• [RECORDS PROVIDED]

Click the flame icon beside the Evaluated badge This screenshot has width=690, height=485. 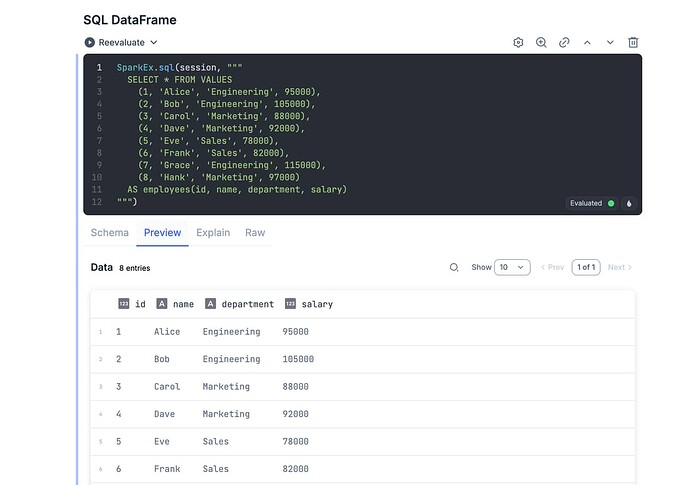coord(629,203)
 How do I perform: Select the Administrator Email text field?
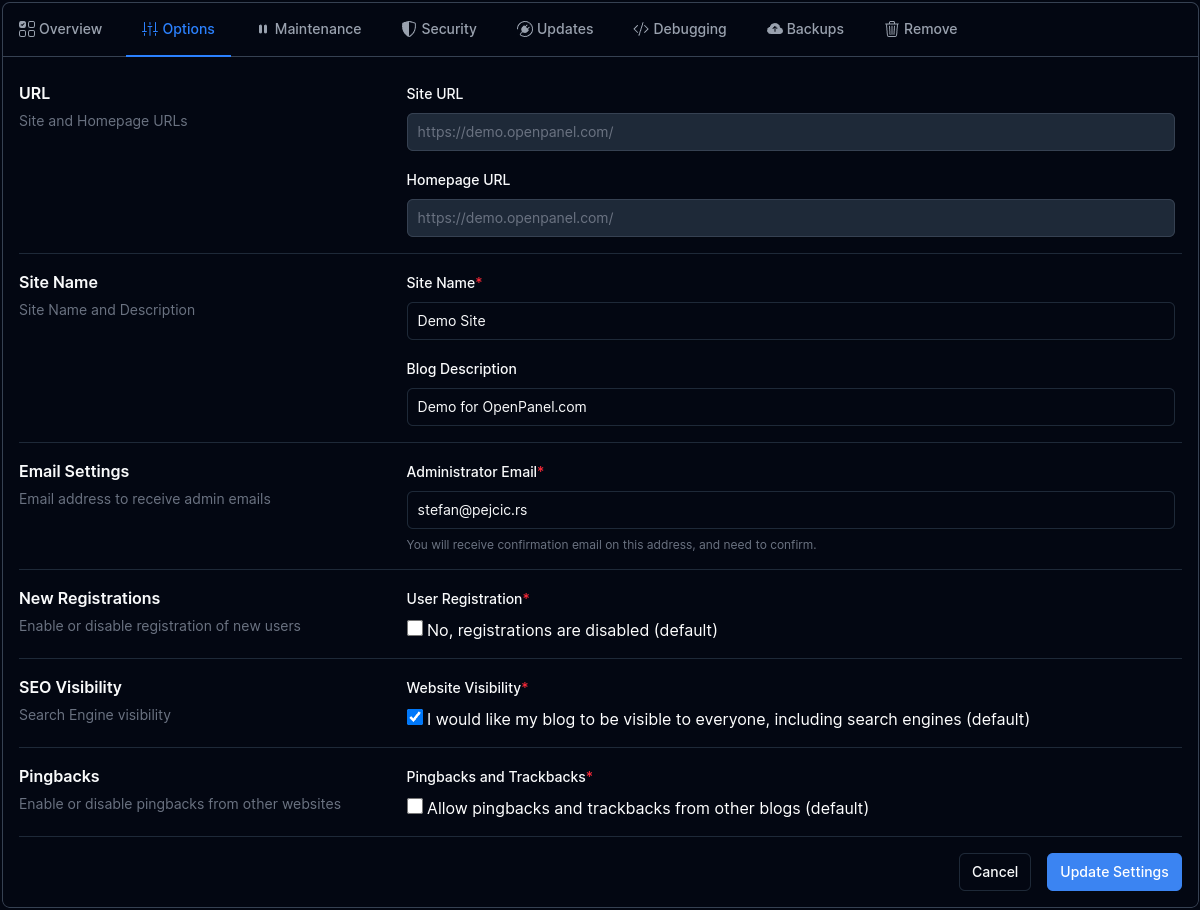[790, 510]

==

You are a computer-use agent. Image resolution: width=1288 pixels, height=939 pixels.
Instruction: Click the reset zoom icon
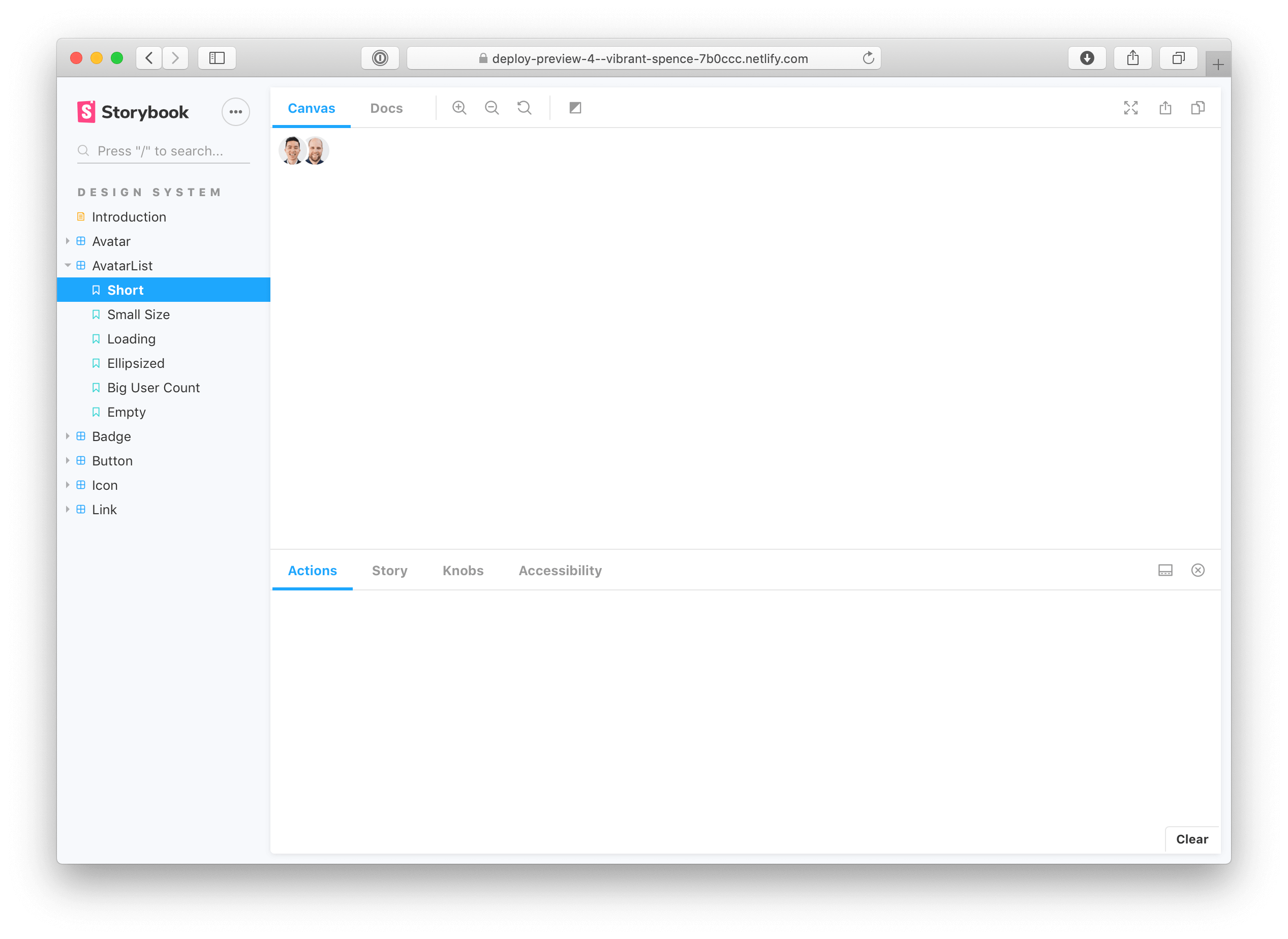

* * *

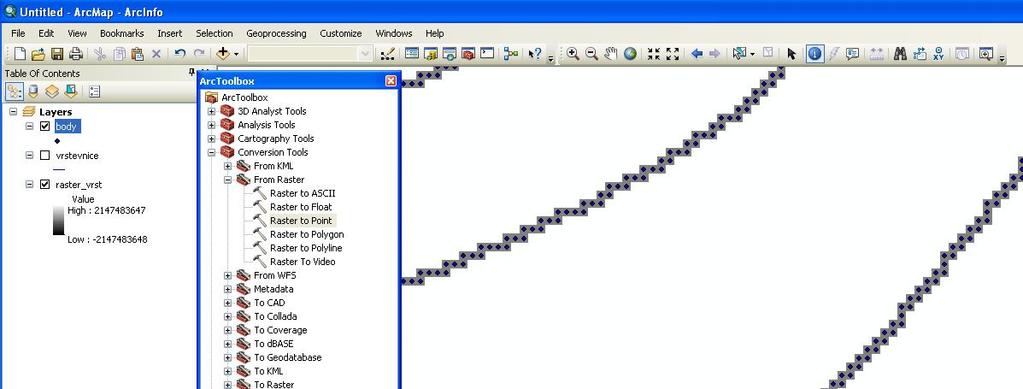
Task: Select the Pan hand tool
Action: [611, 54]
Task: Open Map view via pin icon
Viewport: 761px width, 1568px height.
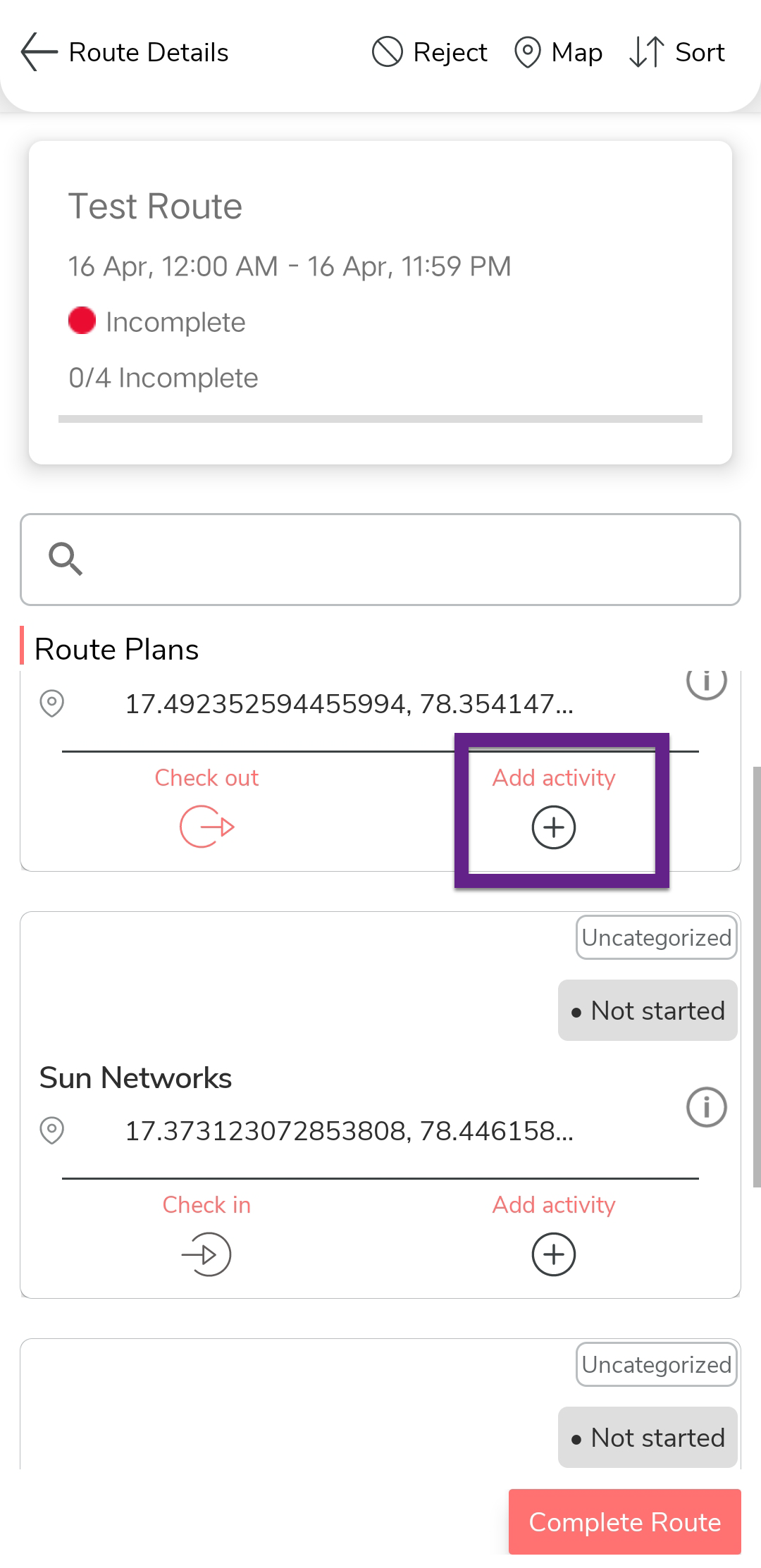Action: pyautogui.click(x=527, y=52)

• [ACTIVITY] With the line holding "You are a computer-use" as the first and the line holding "Instruction: Click the reset zoom icon" as the last, please transcribe exactly the lines of the material above in that range and nothing else.

• [ANSWER BOX]
You are a computer-use agent. Image resolution: width=1288 pixels, height=939 pixels.
Instruction: Click the reset zoom icon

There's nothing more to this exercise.